The soldier said his unit spent over a month in a forest area near the city, which Russia has been attempting to capture since last year. Sole access to reach their location was on foot. Necessary provisions came by quadcopter: food and water. A week after he was injured, he traveled five kilometers (roughly three miles), taking several hours, to where an military transport was able to pick him up. Upon arrival, a medical staff assessed his physical condition. After treatment, a nurse gave him fresh non-military attire: a T-shirt and a set of pale denim trousers.
Artem Dvorskiy, 28, said a first-person view aerial device caused a minor injury in his lower limb.
Another patient, thirty-eight-year-old Pavlo Filipchuk, recounted a UAV explosion had resulted in a head injury. “I was in a trench shelter. Suddenly it went dark. I lost sensation anything or any sound,” he said. “I think I was lucky to remain alive. A relative has been killed. We face continuous explosions.” A construction worker working in a neighboring country, Filipchuk said he had come back to his homeland and volunteered to fight shortly before Vladimir Putin’s full-scale invasion in February 2022.
Another military member, Taras Mykolaichuk, had been struck in the back. He expressed pain as doctors laid him on a bed, took off a bloody dressing and treated his recent shrapnel wound. Wrapped in a foil blanket, he borrowed a mobile phone to call his family member. “A piece of artillery hit me. The cause was a deflected projectile. My condition is stable,” he told her. What were his plans now? “To get better. This may require a few months. After that, to return to my unit. Someone has to protect our nation,” he affirmed.
Doctors treat the wounded soldier, who was injured in the dorsal area by a fragment of artillery shell.
Over the past years, Russia has repeatedly attacked medical centers, health facilities, obstetric units and emergency vehicles. According to human rights groups, 261 medical personnel have been fatally attacked in nearly 2,000 assaults. This subterranean hospital is built from multiple steel bunkers, with wooden supports, earth and sand laid on top up to ground level. It is designed to resist direct hits from large-caliber artillery shells and even three 8kg explosive devices dropped by aerial means.
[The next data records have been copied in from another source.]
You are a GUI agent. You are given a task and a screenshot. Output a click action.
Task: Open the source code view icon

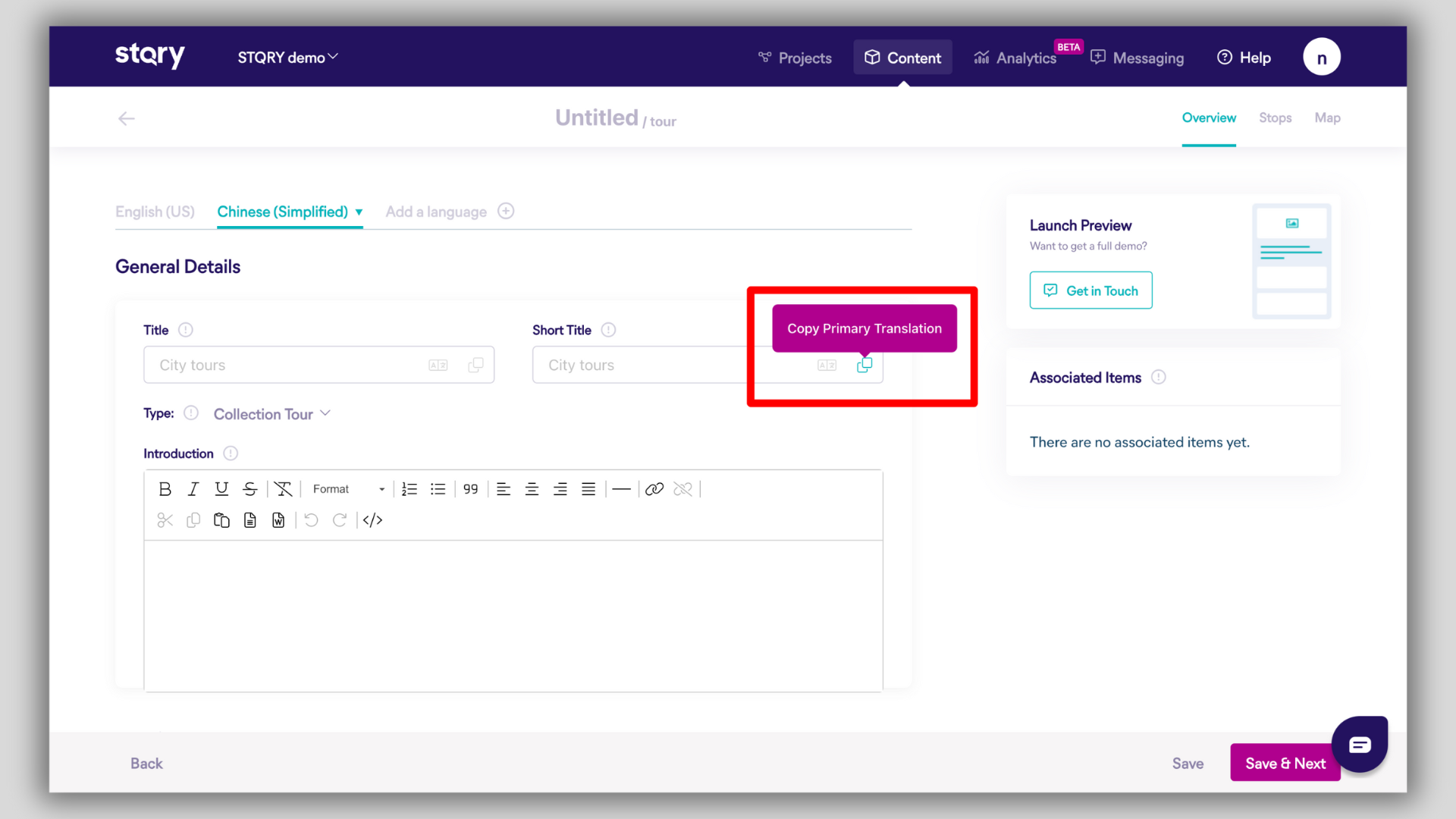click(372, 520)
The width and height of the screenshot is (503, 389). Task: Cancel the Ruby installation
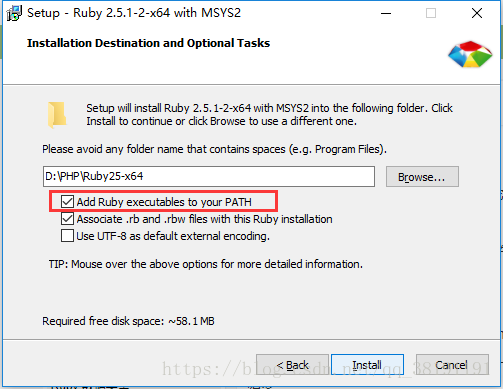pyautogui.click(x=452, y=365)
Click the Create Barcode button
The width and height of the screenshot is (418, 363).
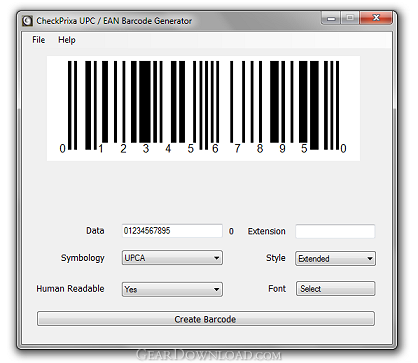206,319
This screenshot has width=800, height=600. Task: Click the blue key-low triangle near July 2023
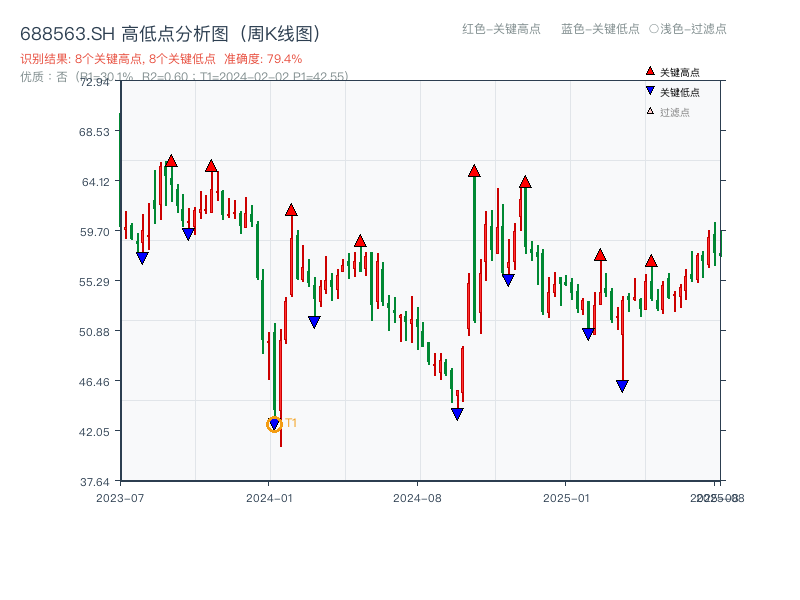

The Ukrainian steel and mining company, which financed the building, plans to erect 20 units in all. The head of Ukraine’s security agency and former defence minister, Rustem Umerov, declared they would be “critically essential for preserving the survival of our military and supporting defenders on the frontline.” The company referred to the project as the “most ambitious and challenging” it had implemented after Russia’s military offensive.
An example of the facility's surgical rooms.
The surgeon, explained certain wounded soldiers had to endure delays hours or even days before they could be evacuated due to the danger of air assaults. “Our facility received a pair of critically ill casualties who came at the early hours. It was necessary to carry out a double amputation on one of them. His bleeding control device had been on for such an extended period there was no alternative.” What is his method with traumatic operations? “I’ve been medicine for two decades. You have to concentrate,” he said.
Orderlies wheeled Mykolaichuk through the passage and into an ambulance. The vehicle was stationed beneath a shrub. He and the other military members were transferred to the urban center of Dnipro for additional medical care. The underground medical team took a break. The hospital’s ginger cat, the mascot, walked up to the doorway to greet the incoming patients. “We are open 24 hours a day,” Holovashchenko stated. “It doesn’t stop.”